Latham was once again involved on the latter deal, with a team led by London corporate partners Farah O’Brien and Douglas Abernethy advising Archimed. Instem was advised by a team from Squire Patton Boggs including global corporate partners Giles Chesher and Louise Barber in Manchester, Mark Simpson in Leeds, and chair of the firm’s international trade practice George Grammas, who splits his time between London and Washington DC.
Away from the life sciences sector, Canada-based Fairfax Financial Holdings acquired a ‘significant stake’ in Meadow Foods, a UK-based ingredients company focusing on dairy, confectionery, and plant-based foods.
Private equity firm Exponent, which partnered with Meadow’s founding Chantler family to acquire the business in 2018, will retain a stake, as will the Chantlers.
A&O advised Exponent and the shareholders of Meadow on the transaction, with a team led by London private equity partners Chris Sabine and Peter Banks. Fairfax, meanwhile, was advised by a London team from Shearman & Sterling including partners Nick Withers, Simon Burrows, Simon Letherman, and Matthew Readings. Legal Business also understands that Macfarlanes played a role in the transaction, though the firm declined to comment.

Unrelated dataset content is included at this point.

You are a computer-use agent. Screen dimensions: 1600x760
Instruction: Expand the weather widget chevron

‘Buyouts in particular have been relatively quiet’, commented A&O’s Banks. ‘So we’re seeing more partial sales, where a business might keep its existing financing. We’re also seeing more hybrid transactions, providing equity funding through preferred shares or convertibles. Funds have to be quite creative to fill the gap.’

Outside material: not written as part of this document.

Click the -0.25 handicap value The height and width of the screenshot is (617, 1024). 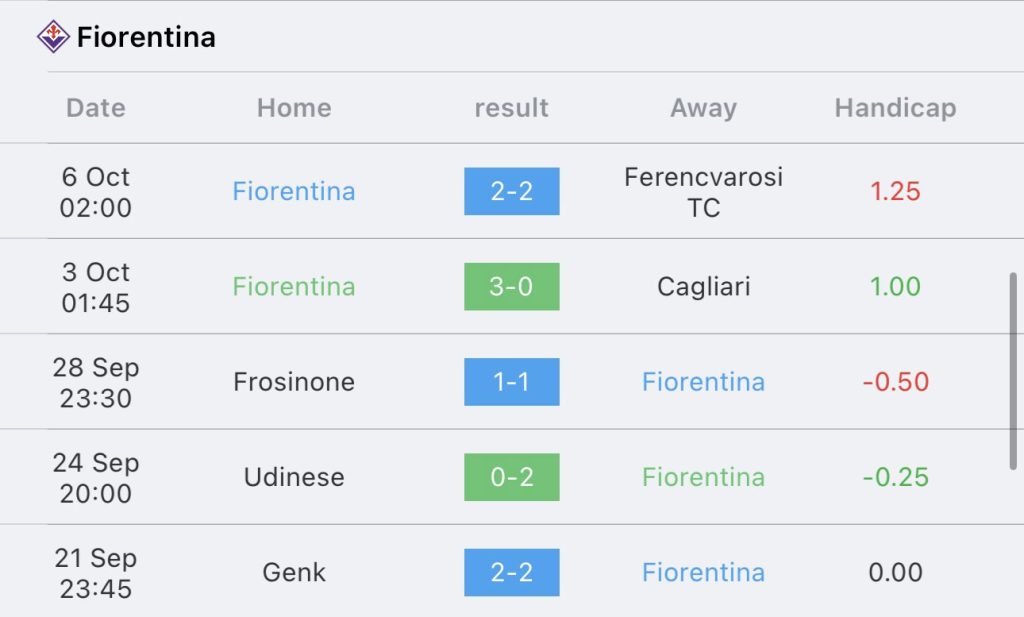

Banks expects to see more of this sort of transaction towards the end of this year and into the next. ‘There’s a significant backlog of exits which are likely to come to market over the next six months’, he said. ‘Part of this is that closed-end funds simply have an increasingly high number of assets that need to be sold. Another part is that many limited partners in PE funds will have experienced the denominator effect. Where a drop in the value of their investments in the public markets has resulted in their percentage allocation to private equity increasing, sometimes close to their target allocation. So these limited partners are pressuring general partners to return some of their capital.
‘The big question is, when does that set of transactions restart? The view of some funds and advisers is that deal-flow will only really kick off in Q1 of next year, while others are saying it’ll be earlier, in Q4 of this year.’
Banks concluded: ‘While this transaction was more opportunistic, I do think that as deal-flow starts to return you will see more transactions of this nature. It’s a bit harder to predict which businesses are susceptible to such approaches. But the increase in opportunistic activity more generally is easier to predict. Everyone seems to be waiting for the starting gun.’
Urbaser, meanwhile, agreed to sell its Nordic business to Cube Infrastructure Managers, in a transaction with an estimated enterprise value of €390m. Urbaser was advised by Latham, which previously represented Platinum Equity in its 2021 acquisition of Urbaser. London corporate partners Tom Evans and Katie Peek led the team, which also included corporate partner Ignacio Pallarés, antitrust partner José María Jiménez-Laiglesia, and tax partner Jordi Domínguez in Madrid, as well as IP, IT, and data partner Christian McDermott and tax partner Karl Mah in London.
The transaction is expected to close in Q4 of this year.